AYOBOGOR.COM - Sebuah video yang menampilkan penghentian kegiatan ibadah di Tambun Selatan, Bekasi, Jawa Barat, menjadi viral di media sosial.
Dalam rekaman tersebut, terlihat adanya perselisihan antara dua perempuan yang dikatakan sebagai jemaat dan seorang pria yang disebut sebagai ketua RT.
Kedua belah pihak saling berteriak dan saling menunjuk satu sama lain. Pertengkaran terus berlanjut sampai seorang pria lain mencoba untuk menghentikannya.
Dalam potongan video lainnya, tampak seorang wanita berbaju hitam yang juga dikatakan sebagai jemaat sedang berdiskusi dengan seorang pria berbaju merah. Wanita tersebut mempertanyakan alasan mengapa izin harus diminta sebelum mengadakan ibadah.
Wanita tersebut mengklaim sudah melaporkan masalah ini ke kantor desa. Kemudian, pria berbaju merah mencoba menjawab pertanyaan wanita tersebut, meskipun suaranya tidak terdengar dengan jelas.
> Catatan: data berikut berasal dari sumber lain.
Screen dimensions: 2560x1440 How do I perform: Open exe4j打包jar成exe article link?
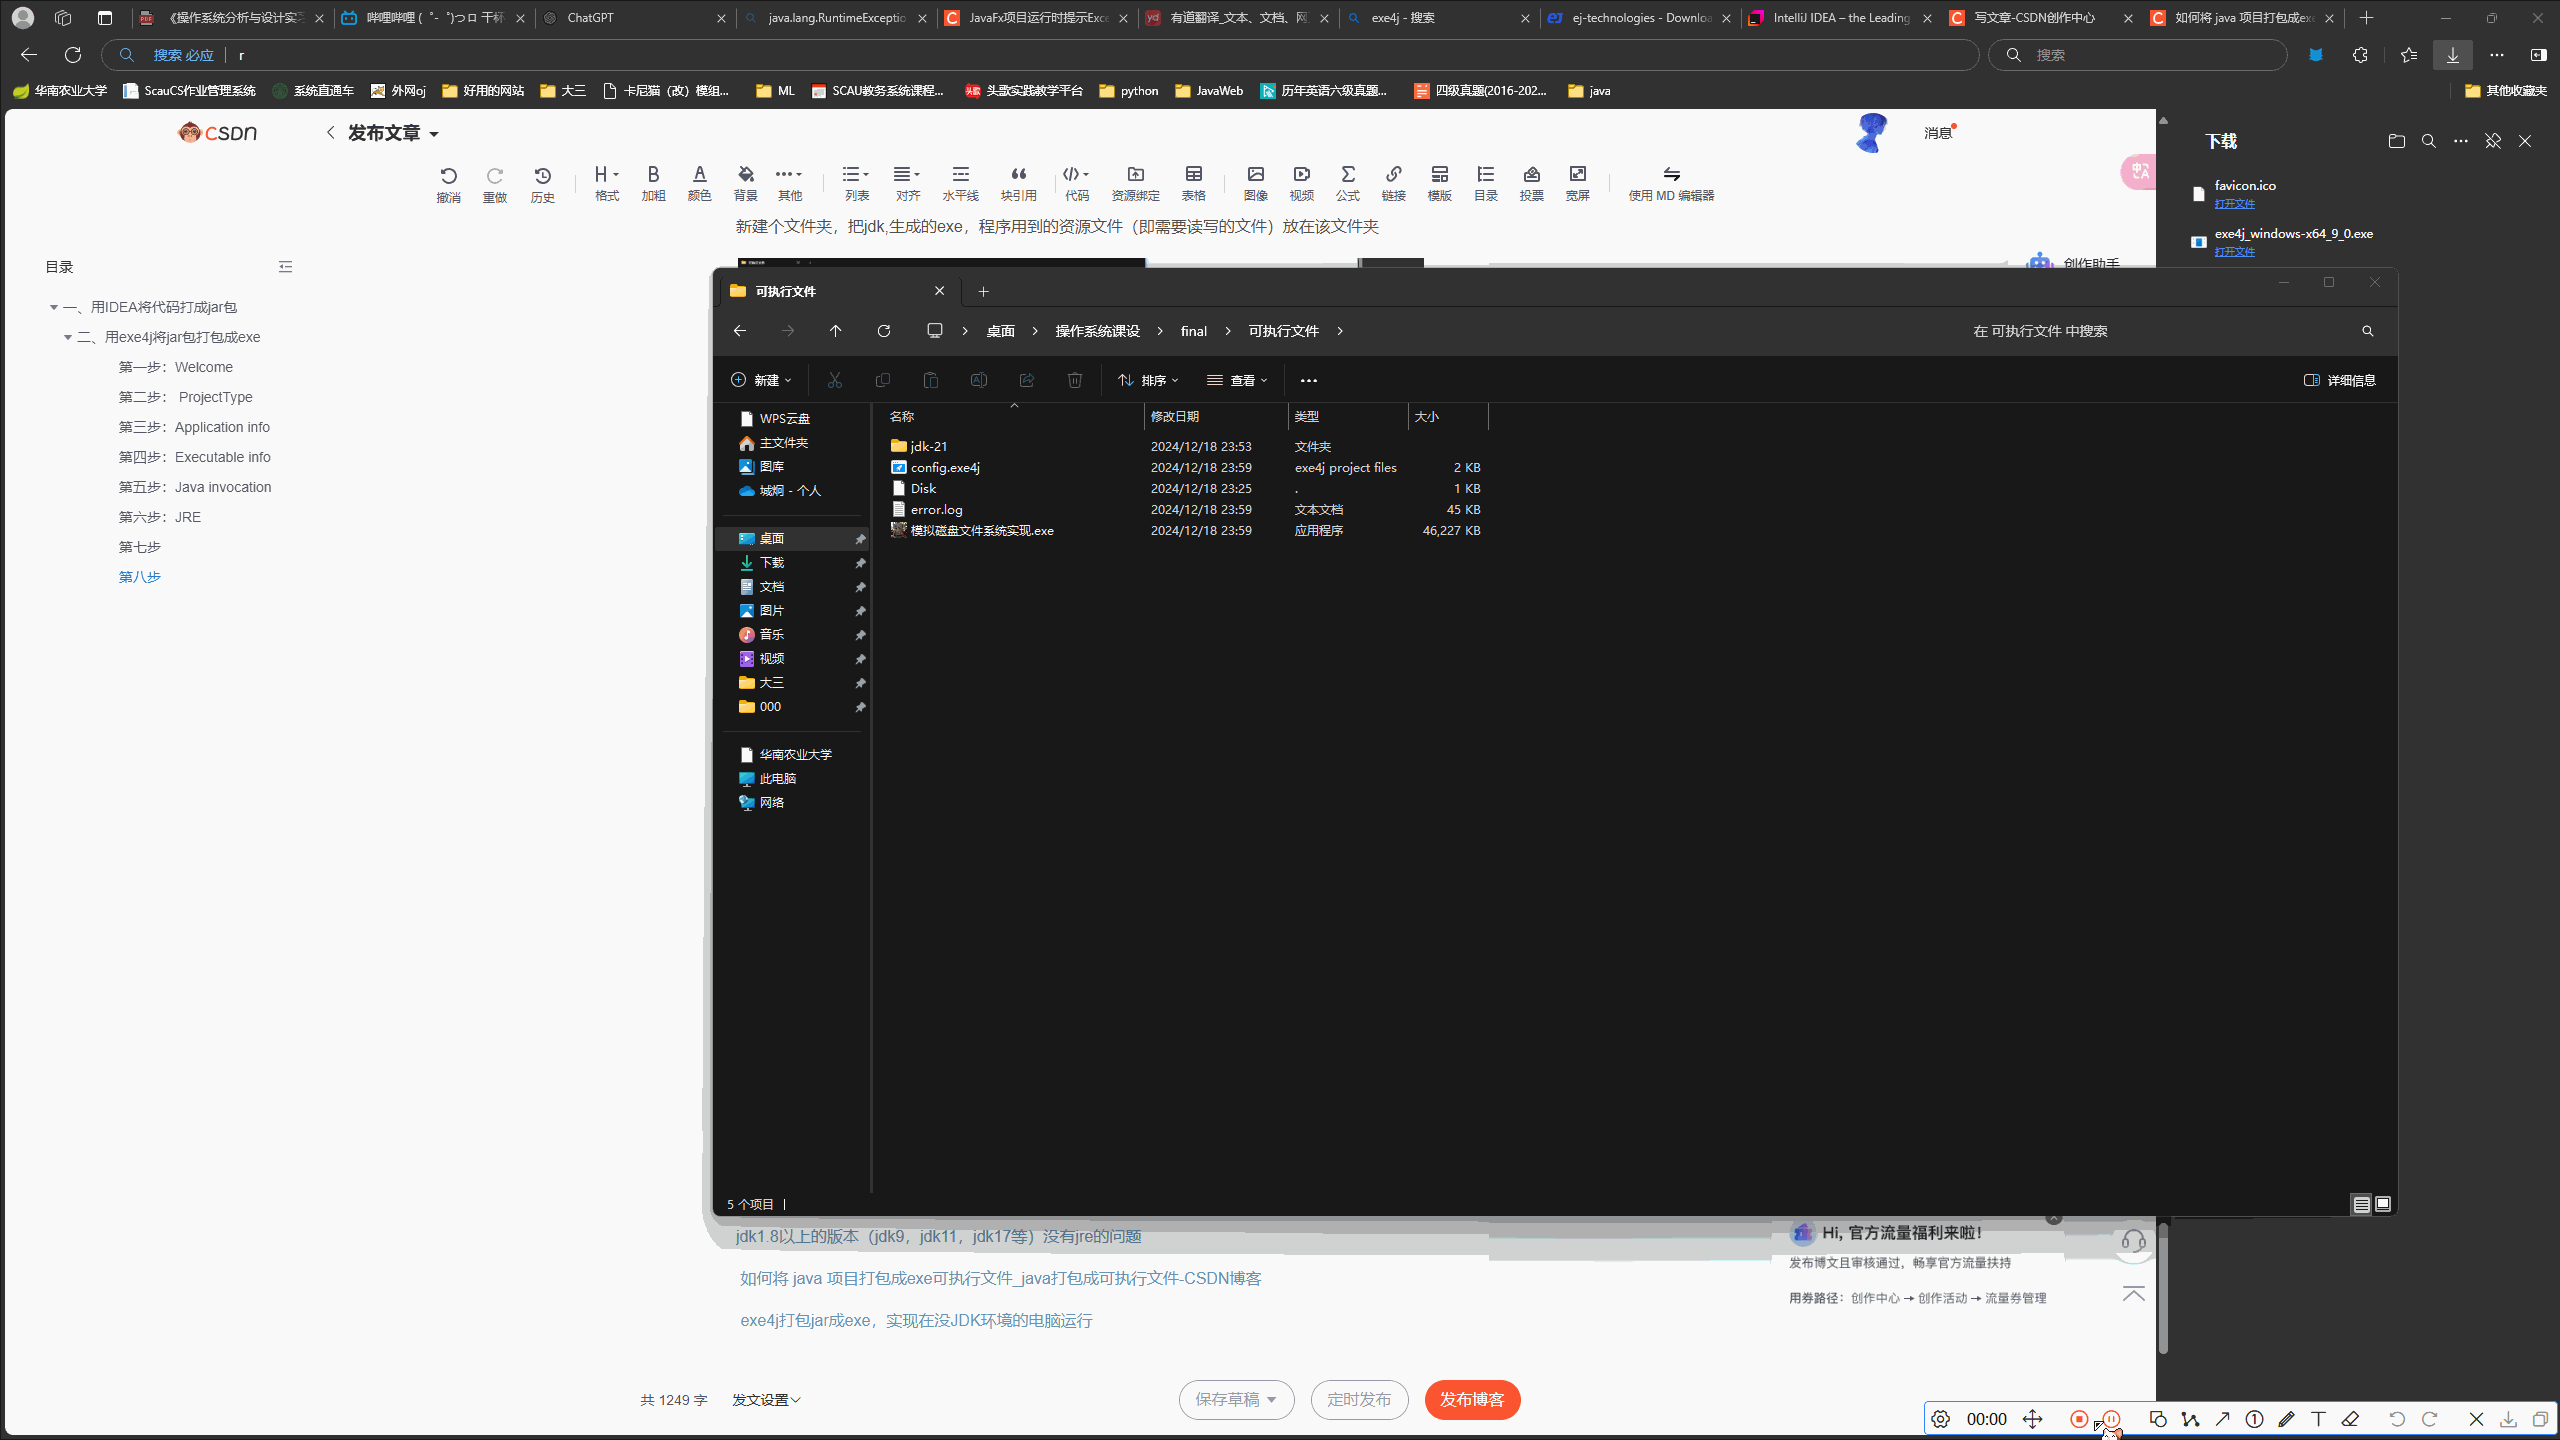(x=916, y=1320)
"Narasi yang beredar di media sosial menyebutkan bahwa ibadah di Blok S.2 Graha Prima Baru Mangunjaya Tambun Selatan Bekasi telah dibubarkan oleh ketua RT pada hari Minggu tanggal 18 Juni 2023."
Kepolisian telah memberikan tanggapan terkait insiden ini. Kapolres Metro Bekasi, Kombes Twedi Aditya, mengatakan bahwa anggotanya sedang melakukan pengecekan di tempat kejadian perkara.
Hukum Bagi Pelaku Intoleransi
Pengaturan pidana yang didasarkan pada hukum tidak tertulis yang berlaku di masyarakat (Pasal 2 ayat 1 dan 2 RKUHP) merupakan tindakan yang menentang prinsip Negara Hukum yang bertujuan mencapai keadilan melalui kepastian hukum.
Dampaknya adalah terjadinya ketidakpastian dan kebebasan hukum yang sewenang-wenang. Hal ini dapat menyebabkan masalah besar seperti overkriminalisasi (peningkatan kriminalisasi yang berlebihan) dan tindakan persekusi, yang jelas-jelas menghambat kebebasan warga negara dari perlakuan hukuman yang sewenang-wenang.
Menjadikan Agama sebagai Subjek Perlindungan Hukum Pidana Pasal-pasal 313 hingga 318 dalam RKUHP yang tergolong sebagai "Tindak Pidana terhadap Agama dan Kehidupan Beragama" telah menjadikan agama sebagai subjek perlindungan hukum pidana.
Konsepsi perlindungan semacam ini tidak lazim dalam praktik hukum pidana modern di berbagai negara, dan dianggap tidak masuk akal. Hukum pidana modern hanya melindungi hal-hal yang jelas dan dapat diukur secara objektif, seperti tubuh manusia, properti, dan lingkungan hidup.
Selain itu, jika agama dijadikan sebagai subjek perlindungan hukum pidana, hal ini dapat menyebabkan konflik internal di kalangan umat beragama.
Sumber Menguatnya Intoleransi dan Persekusi di Masyarakat Pada masih diaturkannya pasal-pasal penghinaan agama dalam hukum pidana (Pasal 313 dan 314 RKUHP), pemerintah Republik Indonesia justru memelihara konflik keagamaan.